Record excerpts ->
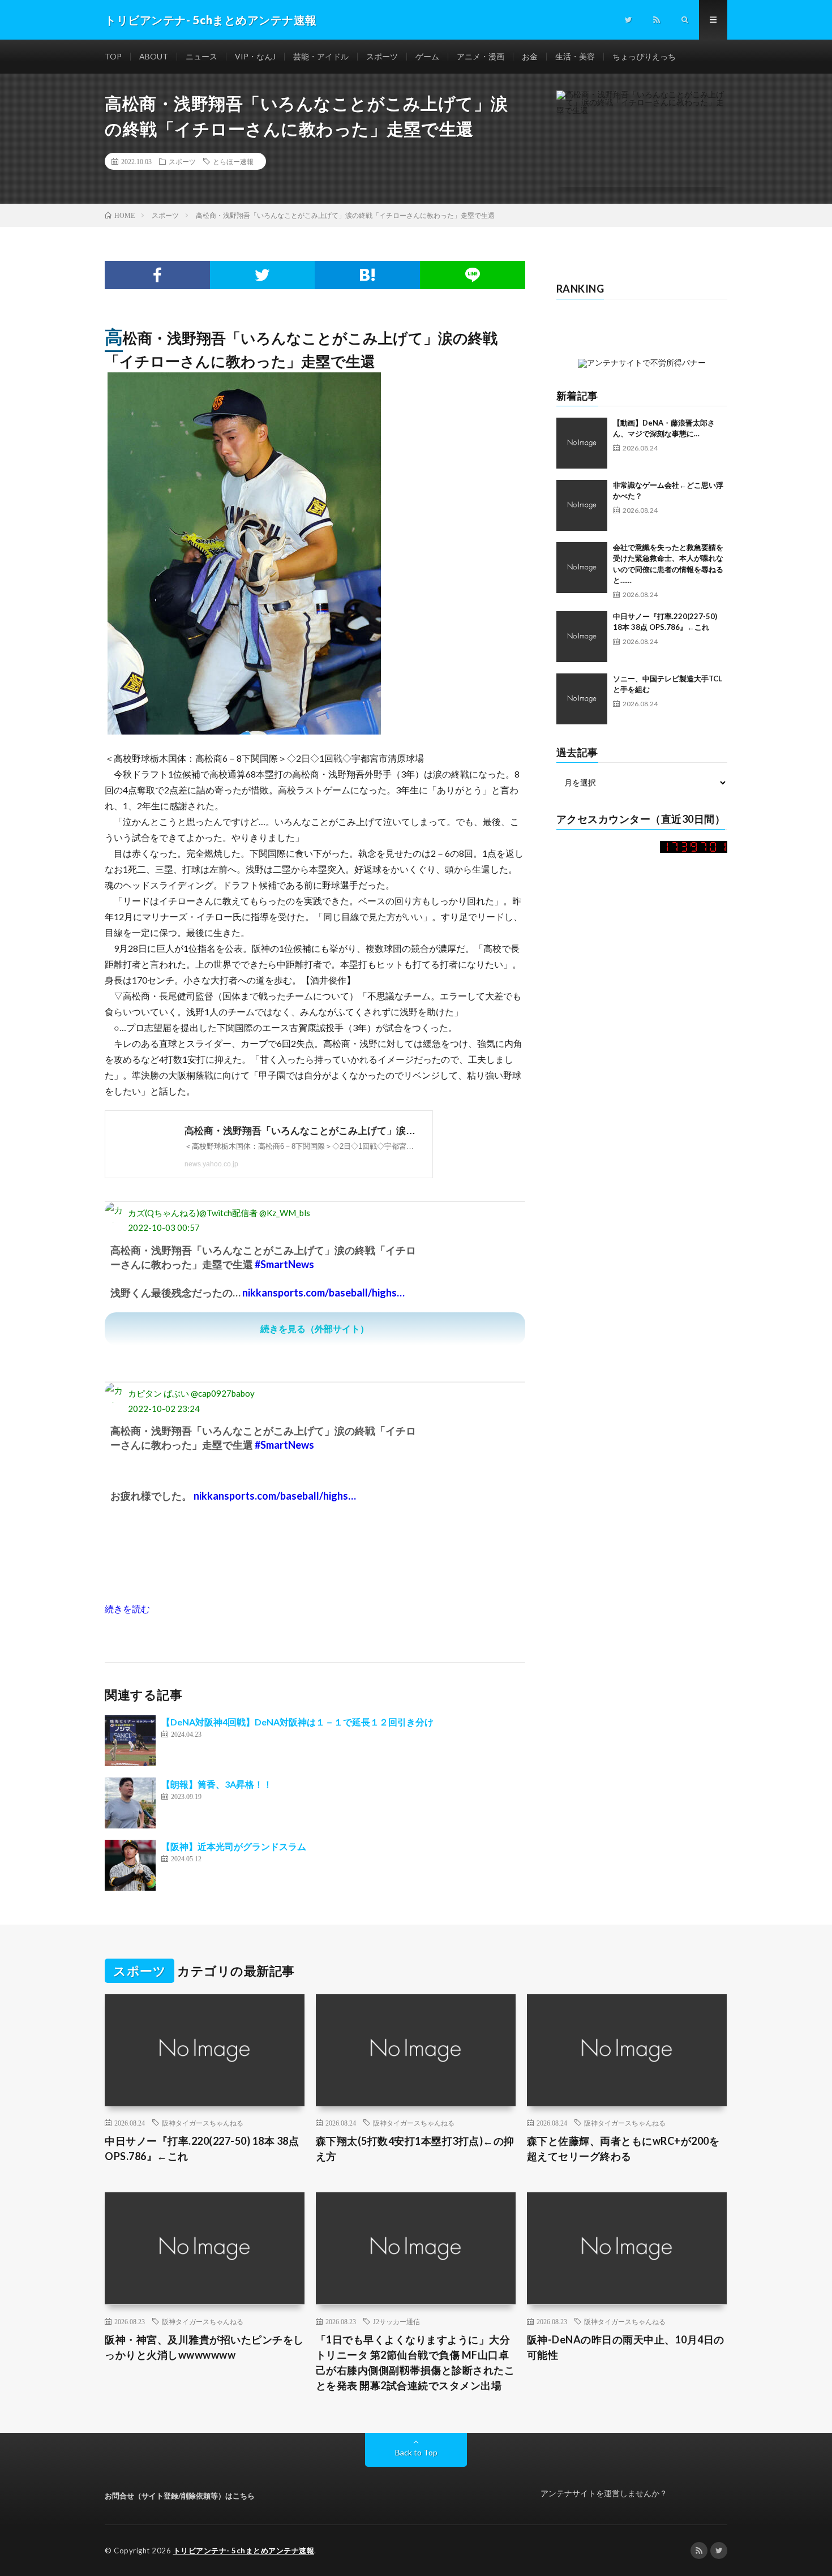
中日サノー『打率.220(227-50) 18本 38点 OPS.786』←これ (202, 2148)
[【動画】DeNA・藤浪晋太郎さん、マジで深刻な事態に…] (581, 443)
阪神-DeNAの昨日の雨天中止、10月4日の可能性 (625, 2347)
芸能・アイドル (321, 56)
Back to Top (416, 2452)
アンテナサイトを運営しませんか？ (604, 2493)
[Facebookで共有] (157, 275)
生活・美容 (575, 56)
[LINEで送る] (472, 275)
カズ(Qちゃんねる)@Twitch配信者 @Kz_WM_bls (219, 1213)
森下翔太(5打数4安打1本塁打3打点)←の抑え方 (415, 2148)
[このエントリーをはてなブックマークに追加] (367, 275)
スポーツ (382, 56)
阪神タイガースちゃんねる (202, 2122)
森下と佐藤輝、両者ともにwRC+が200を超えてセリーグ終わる (623, 2148)
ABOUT (153, 56)
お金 (530, 56)
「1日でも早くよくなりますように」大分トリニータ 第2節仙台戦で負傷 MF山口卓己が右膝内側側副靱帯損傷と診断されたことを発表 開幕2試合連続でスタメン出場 (415, 2362)
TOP (113, 56)
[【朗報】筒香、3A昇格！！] (130, 1803)
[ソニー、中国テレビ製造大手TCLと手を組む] (581, 698)
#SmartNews (284, 1264)
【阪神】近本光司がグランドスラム (233, 1846)
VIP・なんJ (255, 56)
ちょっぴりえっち (644, 56)
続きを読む (127, 1608)
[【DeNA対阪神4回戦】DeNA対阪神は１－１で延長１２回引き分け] (130, 1740)
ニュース (201, 56)
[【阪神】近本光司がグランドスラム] (130, 1865)
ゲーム (427, 56)
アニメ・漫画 (480, 56)
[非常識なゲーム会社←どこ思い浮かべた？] (581, 505)
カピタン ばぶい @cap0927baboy (191, 1393)
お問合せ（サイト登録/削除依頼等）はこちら (180, 2495)
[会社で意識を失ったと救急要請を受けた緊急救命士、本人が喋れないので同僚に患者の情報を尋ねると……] (581, 567)
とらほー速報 (233, 161)
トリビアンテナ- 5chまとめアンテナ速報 (244, 2550)
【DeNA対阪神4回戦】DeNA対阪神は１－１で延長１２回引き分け (297, 1721)
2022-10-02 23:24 (164, 1408)
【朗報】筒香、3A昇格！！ (216, 1784)
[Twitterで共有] (262, 275)
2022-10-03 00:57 (164, 1227)
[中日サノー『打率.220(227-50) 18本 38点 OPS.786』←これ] (581, 636)
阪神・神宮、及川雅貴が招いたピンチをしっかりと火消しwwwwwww (204, 2347)
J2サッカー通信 (396, 2321)
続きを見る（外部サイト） (314, 1328)
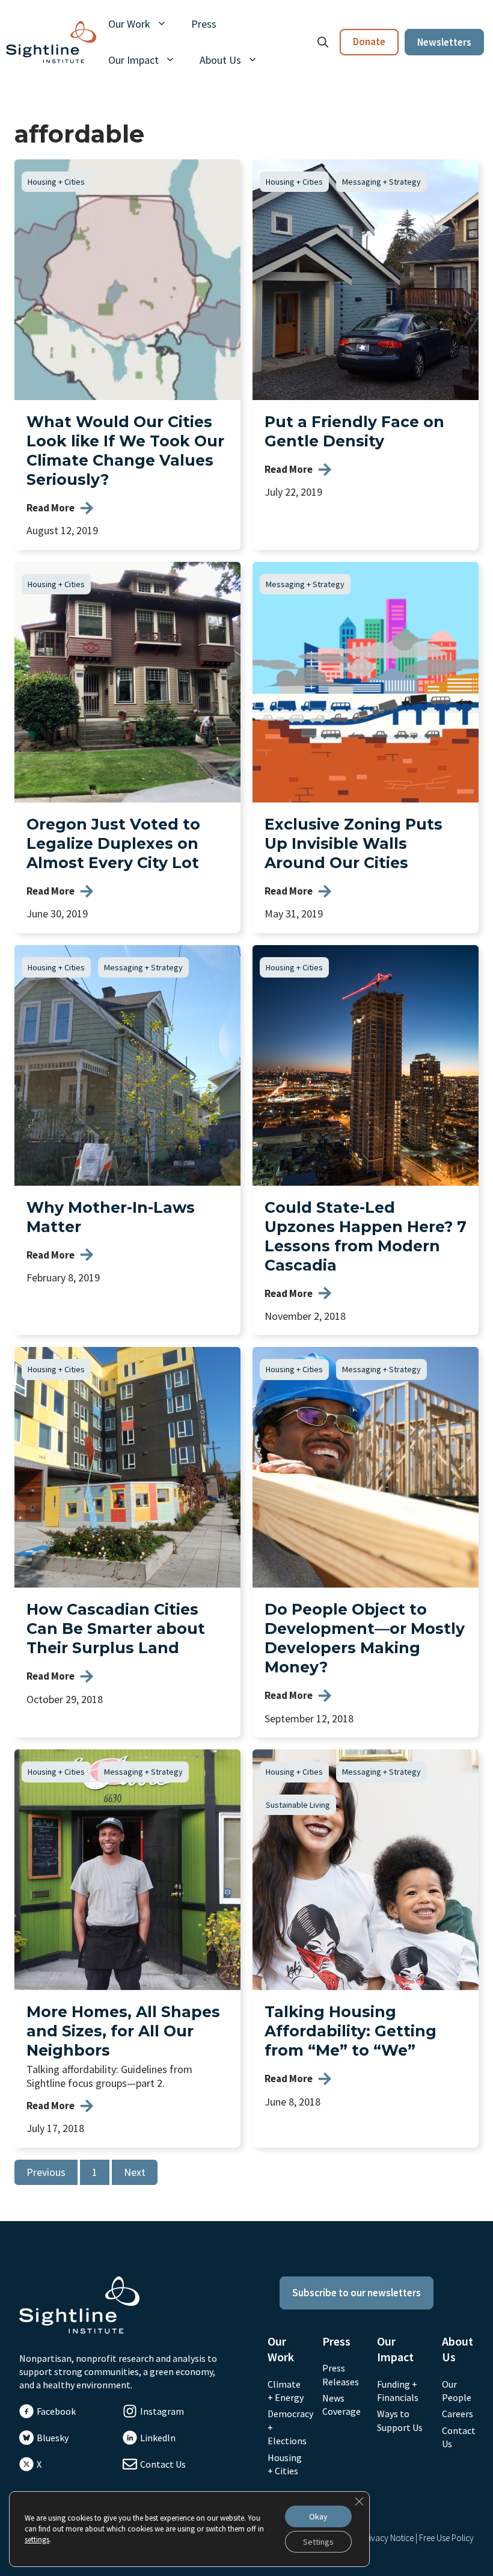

Work task -> Please copy every line of the records above in which "中日サノー" appears.

Solution to this problem ->
中日サノー『打率.220(227-50) 18本 38点 OPS.786』←これ (202, 2148)
[中日サノー『打率.220(227-50) 18本 38点 OPS.786』←これ] (581, 636)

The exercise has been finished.